M-MDSCs mediated trans-BBB drug delivery for suppression of glioblastoma recurrence post-standard treatment

>90% of glioblastoma (GBM) recurrences occur within a 2–3 cm radius of the resection margin. [1] The probability of this GBM recurrence post-standard treatment is nearly absolute, with an average survival of 6 months for GBM patients with obvious residual lesions post-surgery and even lower in the event of multifocal recurrence. [2] It is unrealistic to eradicate the tumor without residual cells using current imaging techniques. Despite the remarkable success of adjuvant radiotherapy and chemotherapy, residual microscopic lesions in the brain still pose considerable challenges for clinicians to overcome. It can be argued that immunotherapy, which endogenously triggers tumor-specific destruction, may present a potential opportunity among a range of novel therapies.

The programmed death (PD) pathway serves as an endogenous negative feedback loop of T cell activity that is commonly exploited by human tumors, such as GBM, to suppress the antitumor efficacy of infiltrating CD8+ cytotoxic T lymphocytes (CTLs). However, central nervous system (CNS) diseases have been historically limited by the poor blood-brain barrier (BBB) penetration of drugs. [3] The molecular weight of nivolumab was calculated to be 146 kDa, far exceeding the 400 Da threshold for permeation of BBB. [4] This means that PD-1/PD-L1-mediated inhibition generally occurs extrinsically to the tumor, indicating that effector T cells activated by tumor-associated antigens in peripheral lymphoid tissue can only access the tumor microenvironment (TME) via a pre-coated PD-1 antibody mode. [5] As tumors progress, particularly in the case of recurrent GBM, any lymphocytes activated against tumor antigens are assumed to have migrated to the tumor site, making antibody-based drugs intrinsically unable to reach the lymphocytes expressing PD-1 in TME.
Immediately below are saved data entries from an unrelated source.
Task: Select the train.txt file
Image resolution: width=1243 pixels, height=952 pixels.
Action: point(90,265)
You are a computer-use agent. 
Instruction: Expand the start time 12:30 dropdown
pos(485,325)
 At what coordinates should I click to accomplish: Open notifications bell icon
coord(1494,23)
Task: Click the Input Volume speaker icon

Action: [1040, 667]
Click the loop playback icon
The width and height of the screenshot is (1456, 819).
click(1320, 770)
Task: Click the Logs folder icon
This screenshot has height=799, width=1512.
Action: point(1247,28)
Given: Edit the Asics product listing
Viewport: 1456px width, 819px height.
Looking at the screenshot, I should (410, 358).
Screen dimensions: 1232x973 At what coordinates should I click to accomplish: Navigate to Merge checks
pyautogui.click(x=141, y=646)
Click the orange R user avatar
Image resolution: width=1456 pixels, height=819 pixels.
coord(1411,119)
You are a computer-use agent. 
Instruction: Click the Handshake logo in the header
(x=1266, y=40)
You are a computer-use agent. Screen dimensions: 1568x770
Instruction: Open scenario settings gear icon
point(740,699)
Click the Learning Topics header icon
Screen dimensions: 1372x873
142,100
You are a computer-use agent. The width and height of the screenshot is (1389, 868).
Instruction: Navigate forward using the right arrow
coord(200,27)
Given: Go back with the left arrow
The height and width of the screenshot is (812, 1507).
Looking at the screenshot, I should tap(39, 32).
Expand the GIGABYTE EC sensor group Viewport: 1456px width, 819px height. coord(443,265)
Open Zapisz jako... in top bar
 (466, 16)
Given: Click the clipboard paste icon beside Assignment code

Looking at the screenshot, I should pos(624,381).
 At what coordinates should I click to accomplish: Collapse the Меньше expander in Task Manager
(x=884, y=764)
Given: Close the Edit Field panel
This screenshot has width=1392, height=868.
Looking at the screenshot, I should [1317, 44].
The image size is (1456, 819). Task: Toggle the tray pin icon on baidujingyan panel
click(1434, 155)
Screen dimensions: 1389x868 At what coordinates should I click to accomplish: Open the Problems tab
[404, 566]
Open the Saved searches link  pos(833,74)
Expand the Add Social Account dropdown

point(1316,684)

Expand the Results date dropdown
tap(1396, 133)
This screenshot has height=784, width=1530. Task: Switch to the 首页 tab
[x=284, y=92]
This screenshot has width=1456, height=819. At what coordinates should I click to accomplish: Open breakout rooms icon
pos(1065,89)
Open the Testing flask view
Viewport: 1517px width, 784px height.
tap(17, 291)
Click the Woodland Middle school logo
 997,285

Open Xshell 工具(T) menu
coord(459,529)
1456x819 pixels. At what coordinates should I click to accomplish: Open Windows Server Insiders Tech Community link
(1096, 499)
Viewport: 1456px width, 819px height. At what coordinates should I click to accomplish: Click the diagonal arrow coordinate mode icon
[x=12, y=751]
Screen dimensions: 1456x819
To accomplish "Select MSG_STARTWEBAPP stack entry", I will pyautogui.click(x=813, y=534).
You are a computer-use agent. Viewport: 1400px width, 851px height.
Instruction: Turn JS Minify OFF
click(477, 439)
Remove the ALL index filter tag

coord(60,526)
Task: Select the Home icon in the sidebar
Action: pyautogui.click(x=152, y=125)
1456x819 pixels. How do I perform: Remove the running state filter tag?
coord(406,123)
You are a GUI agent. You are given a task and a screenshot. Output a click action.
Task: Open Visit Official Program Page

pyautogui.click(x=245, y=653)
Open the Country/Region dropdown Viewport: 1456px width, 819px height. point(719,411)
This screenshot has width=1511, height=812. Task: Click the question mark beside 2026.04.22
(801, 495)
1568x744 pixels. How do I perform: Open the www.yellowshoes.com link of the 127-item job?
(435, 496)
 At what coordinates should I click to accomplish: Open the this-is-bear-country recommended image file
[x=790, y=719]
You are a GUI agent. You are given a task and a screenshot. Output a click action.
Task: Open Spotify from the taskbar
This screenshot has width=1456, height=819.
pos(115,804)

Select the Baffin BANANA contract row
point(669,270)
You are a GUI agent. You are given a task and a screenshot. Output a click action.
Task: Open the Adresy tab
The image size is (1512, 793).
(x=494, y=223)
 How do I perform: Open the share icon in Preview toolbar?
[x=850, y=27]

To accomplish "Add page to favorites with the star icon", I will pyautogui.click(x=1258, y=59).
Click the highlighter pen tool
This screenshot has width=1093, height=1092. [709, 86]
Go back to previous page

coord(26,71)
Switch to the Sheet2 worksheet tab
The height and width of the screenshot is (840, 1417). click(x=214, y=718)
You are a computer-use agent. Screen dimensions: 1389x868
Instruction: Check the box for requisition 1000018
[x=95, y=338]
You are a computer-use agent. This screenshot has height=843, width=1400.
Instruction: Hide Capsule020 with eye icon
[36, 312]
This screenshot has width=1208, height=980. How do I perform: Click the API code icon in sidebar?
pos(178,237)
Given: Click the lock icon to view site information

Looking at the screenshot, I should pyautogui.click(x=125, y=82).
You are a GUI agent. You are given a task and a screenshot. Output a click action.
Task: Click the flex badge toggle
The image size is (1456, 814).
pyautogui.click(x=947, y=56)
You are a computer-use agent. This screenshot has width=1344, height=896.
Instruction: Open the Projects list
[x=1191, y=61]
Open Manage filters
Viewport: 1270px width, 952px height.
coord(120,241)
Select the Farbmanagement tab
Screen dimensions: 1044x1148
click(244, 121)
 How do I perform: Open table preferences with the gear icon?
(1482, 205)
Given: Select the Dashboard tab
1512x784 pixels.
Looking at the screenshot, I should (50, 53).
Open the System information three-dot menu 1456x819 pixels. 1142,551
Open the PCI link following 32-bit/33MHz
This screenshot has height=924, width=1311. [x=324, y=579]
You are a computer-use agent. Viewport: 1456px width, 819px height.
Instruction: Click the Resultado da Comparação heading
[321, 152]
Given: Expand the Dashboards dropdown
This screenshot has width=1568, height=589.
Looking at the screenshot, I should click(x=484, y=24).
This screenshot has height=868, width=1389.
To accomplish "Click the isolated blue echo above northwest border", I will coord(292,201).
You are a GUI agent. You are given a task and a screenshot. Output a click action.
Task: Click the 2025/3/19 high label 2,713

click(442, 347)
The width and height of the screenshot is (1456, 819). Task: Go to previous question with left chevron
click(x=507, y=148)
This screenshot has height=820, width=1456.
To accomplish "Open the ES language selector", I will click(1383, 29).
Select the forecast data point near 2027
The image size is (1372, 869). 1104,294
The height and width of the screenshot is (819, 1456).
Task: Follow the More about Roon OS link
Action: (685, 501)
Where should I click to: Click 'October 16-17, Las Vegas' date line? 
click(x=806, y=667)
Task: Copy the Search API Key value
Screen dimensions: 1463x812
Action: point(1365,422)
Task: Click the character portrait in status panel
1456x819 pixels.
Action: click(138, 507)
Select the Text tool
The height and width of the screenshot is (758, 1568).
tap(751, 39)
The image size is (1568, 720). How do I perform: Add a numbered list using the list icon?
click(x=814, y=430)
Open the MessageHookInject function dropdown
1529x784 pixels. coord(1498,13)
We found that immunosuppressive monocytic myeloid-derived suppressor cells (M-MDSCs) were more likely to be recruited by adhesion factors on GBM-associated endothelial cells upregulated post-chemoradiotherapy. These cells are continuously generated during tumor progression, entering TME and expressing PD-L1 at a high level, allowing GBM to exhaust CTLs and evade attack from the immune system, thereby facilitating GBM relapse (Fig. 1A). By utilizing the aforementioned mechanism, we propose the construction of a drug delivery system for long-term targeting peripheral M-MDSCs, leveraging M-MDSCs to transport the drugs crossing BBB (Fig. 1B). We cloned a sequence of a secretory PD-L1 trap protein into the pcDNA3.1 vector and subsequently conjugated it with cationic protamine to form a drug core with slightly negative charges, which was then encapsulated with pre-prepared Ly-6C-targeted cationic liposomes, and finally modified with a layer of red blood cell membrane (RBCM) on the surface to obtain the nanomedicine αLy-6C-LAMP (Fig. 1B).